Stored items from a collection

^^^^^^^^^^^^^^^^

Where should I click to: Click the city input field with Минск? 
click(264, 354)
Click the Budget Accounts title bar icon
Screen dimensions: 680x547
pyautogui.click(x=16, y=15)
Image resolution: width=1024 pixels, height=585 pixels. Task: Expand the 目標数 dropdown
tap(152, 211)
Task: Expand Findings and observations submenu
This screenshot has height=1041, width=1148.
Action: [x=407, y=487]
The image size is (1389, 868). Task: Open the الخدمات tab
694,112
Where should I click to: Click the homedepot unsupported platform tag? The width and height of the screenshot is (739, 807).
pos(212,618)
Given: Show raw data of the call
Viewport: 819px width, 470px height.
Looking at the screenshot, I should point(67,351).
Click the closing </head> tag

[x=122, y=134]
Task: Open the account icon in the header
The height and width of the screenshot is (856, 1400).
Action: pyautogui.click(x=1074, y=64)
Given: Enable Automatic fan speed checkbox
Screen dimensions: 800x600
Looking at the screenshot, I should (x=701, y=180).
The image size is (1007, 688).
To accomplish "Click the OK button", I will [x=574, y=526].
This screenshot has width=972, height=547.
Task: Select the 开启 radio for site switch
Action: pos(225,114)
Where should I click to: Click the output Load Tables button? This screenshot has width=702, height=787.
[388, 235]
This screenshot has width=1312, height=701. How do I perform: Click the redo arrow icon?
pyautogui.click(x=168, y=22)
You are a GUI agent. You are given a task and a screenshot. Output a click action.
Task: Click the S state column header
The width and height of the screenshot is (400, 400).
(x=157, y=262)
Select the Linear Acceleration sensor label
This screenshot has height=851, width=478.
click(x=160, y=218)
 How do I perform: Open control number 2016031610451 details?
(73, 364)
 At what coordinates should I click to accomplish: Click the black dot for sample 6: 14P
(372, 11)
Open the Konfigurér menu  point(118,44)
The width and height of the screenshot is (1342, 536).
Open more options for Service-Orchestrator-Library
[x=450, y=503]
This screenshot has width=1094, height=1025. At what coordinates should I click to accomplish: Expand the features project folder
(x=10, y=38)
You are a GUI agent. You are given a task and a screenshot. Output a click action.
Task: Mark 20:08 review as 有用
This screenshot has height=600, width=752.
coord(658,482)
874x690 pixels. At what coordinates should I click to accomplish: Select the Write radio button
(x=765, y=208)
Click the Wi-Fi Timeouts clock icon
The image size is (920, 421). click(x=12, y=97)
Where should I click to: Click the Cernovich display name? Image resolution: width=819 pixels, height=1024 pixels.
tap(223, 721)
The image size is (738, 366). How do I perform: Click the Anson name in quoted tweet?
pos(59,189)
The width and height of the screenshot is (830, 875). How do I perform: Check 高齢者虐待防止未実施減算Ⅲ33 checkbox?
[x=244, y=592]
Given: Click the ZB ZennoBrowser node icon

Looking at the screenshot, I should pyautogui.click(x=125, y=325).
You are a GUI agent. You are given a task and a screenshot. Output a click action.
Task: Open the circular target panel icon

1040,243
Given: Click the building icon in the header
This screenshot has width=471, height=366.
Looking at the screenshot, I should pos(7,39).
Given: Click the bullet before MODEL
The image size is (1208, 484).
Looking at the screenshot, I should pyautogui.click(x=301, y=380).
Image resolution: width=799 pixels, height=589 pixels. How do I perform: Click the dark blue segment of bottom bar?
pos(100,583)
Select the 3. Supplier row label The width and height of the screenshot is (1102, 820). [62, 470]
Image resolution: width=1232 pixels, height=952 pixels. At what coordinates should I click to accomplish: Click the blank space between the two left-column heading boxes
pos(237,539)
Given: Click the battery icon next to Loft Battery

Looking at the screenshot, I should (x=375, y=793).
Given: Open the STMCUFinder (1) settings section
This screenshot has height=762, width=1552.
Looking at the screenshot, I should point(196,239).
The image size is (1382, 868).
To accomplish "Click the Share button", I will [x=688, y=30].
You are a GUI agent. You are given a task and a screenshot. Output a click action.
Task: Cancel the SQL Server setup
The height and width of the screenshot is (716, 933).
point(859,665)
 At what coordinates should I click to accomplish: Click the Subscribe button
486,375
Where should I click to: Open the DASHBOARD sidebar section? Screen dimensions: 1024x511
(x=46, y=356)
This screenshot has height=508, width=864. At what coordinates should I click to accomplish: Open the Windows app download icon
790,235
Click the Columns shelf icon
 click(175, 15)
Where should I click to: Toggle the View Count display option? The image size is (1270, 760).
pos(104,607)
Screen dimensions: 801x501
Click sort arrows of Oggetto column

^^^^^^^^^^^^^^^^

Whichever lines of the data include the word "header", pull them out.

* [Exercise output]
Task: Open the account icon in the header
Task: Click the S state column header
Given: Click the building icon in the header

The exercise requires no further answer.